Essa visão contaminou durante demasiado tempo a sociedade e, como reflexo, também a justiça. A transformação dos chamados “crimes sexuais” – antes centrados na defesa de costumes e da moralidade – em crimes que protegem a pessoa como indivíduo livre e pleno, focando-se na liberdade e na autodeterminação sexual, foi um marco histórico. Exemplos claros desta evolução são a criminalização da violação conjugal, a consagração do princípio de que “não é não” (movimento no means no), a centralidade do consentimento na esfera sexual e o fim da exigência de violência física ou resistência heróica para o reconhecimento do crime.

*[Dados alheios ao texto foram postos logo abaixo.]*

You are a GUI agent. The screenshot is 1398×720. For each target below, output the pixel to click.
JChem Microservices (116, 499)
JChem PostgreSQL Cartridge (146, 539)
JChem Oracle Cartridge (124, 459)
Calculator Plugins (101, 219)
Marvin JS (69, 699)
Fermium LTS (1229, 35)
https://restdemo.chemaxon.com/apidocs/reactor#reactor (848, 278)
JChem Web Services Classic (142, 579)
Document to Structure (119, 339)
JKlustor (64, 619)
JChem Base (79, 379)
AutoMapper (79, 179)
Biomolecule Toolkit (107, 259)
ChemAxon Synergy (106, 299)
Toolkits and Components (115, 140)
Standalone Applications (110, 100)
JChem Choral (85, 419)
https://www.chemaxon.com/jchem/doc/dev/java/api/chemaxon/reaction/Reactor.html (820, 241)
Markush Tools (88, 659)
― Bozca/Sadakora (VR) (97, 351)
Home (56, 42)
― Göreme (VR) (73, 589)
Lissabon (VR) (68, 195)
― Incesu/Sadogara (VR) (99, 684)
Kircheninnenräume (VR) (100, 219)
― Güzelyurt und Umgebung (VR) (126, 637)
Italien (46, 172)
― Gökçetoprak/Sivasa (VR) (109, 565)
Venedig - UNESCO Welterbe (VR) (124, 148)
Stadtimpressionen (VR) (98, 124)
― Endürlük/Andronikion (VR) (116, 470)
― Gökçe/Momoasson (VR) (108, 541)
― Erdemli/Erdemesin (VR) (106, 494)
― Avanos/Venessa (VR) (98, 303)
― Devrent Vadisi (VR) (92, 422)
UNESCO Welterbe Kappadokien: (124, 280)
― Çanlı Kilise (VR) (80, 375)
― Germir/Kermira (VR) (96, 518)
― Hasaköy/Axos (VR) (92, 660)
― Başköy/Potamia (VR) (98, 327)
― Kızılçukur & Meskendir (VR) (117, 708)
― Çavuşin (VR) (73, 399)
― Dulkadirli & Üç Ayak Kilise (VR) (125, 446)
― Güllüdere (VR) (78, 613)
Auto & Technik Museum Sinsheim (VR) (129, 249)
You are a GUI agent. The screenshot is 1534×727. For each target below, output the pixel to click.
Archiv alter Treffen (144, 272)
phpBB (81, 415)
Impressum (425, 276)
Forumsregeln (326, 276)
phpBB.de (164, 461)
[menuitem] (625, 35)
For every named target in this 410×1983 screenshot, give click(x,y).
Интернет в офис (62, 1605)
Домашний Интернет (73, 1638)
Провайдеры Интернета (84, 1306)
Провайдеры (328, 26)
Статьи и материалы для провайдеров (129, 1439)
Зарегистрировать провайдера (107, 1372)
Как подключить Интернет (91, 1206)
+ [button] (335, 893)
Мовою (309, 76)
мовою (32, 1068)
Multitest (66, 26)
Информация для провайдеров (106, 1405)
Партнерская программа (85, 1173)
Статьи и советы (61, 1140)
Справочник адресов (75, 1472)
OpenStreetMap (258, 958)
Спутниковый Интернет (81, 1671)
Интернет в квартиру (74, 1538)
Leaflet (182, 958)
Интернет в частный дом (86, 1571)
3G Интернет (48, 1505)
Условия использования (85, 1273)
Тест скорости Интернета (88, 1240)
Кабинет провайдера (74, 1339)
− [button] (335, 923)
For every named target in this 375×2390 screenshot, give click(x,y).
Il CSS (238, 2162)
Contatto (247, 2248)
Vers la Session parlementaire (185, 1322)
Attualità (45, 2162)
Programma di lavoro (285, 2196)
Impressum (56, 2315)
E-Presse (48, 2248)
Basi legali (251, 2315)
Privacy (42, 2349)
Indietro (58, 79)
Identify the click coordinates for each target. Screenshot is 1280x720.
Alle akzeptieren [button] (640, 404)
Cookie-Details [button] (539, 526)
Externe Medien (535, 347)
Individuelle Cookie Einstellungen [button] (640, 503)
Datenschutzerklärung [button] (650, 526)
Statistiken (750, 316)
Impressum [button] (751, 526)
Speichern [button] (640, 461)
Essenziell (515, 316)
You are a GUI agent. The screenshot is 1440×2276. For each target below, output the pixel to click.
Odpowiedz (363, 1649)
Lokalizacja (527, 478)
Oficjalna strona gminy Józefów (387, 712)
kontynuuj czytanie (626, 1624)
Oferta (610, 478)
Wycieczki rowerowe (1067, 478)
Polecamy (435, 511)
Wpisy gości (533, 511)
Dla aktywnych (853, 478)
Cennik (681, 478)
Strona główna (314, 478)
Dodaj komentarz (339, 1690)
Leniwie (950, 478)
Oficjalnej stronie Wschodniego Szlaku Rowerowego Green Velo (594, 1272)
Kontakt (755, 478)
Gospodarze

Tudo isto representou um avanço social com repercussões legislativas e punitivas, porém, a passagem da violação de crime semipúblico para crime público pode abrir agora uma fissura difícil de ignorar.
Mas, afinal, o que significa ser “crime público”?
De forma simplista passar a ser um crime público significa que o procedimento passa a ser como que “automático” e independente da manifestação da vontade da vítima. Ou seja, autoridades competentes podem (e devem!) investigar e avançar com todo o processo-crime, mesmo sem queixa formal da vítima, visto que qualquer pessoa pode dar notícia do crime. Na prática, significa que deixa de ser necessária a queixa da vítima para que o sistema atue.
A bondade da medida é clara: menos dependência (no caso, da queixa de uma pessoa em exclusivo), maior punição e, em princípio, maior proteção. Porém, há um preço a pagar. Será mesmo para proteção da vítima? Quando colocada a questão nestes termos, o paradoxo é gritante. A violação é um crime enquadrado pelo nosso Código Penal como crime contra a liberdade sexual, liberdade essa que é também direito fundamental consagrado na Constituição da República Portuguesa.
Estamos, então, a viver a paredes-meias entre a proteção e a imposição. O crime de violação é um ilícito eminentemente pessoal, isto porque é um crime que atinge de forma brutal a esfera íntima da pessoa, a sua autodeterminação e a sua dignidade. Ignorar a vontade da vítima – que, note-se, já foi ignorada na própria violação –, é, de certo modo, trair a própria natureza do bem jurídico que se quer proteger:a própria vítima,
Se antes a classificação como crime semipúblico permitia que fosse a vítima a decidir se queria ou não a abertura de um processo, agora essa autonomia desaparece. O Estado impõe-se. E a questão pode tornar-se ainda mais desconfortável: o que significa proteger a liberdade sexual se, no mesmo gesto, se limita a liberdade da vítima de dizer “não quero este processo”?
Será uma ânsia coletiva de punição?
Transformar a violação em crime público visa impedir que o agressor escape, mesmo que a vítima se cale. Porém, essa solução pode representar para a própria vítima uma nova violência: ser forçada a reviver o trauma num julgamento público. Não se trata de defender a impunidade, mas de recusar a lógica paradoxal em que a vítima seja usada como instrumento — primeiro objetificada pelo agressor, depois instrumentalizada pelo Estado como veículo da moral coletiva.
O direito penal deve respeitar a liberdade da vítima, incluindo a de escolher o silêncio e não transformar a sua dor em espetáculo judicial. As conquistas dos movimentos sociais não foram feitas para que determinados indivíduos fossem falados por outros, mas para que pudessem falar por si mesmos. Se a autonomia foi a bandeira dessa luta, não se perderá agora no altar da punição coletiva? Proteger as vítimas nunca pode significar falar em nome delas e, ainda menos, contra elas.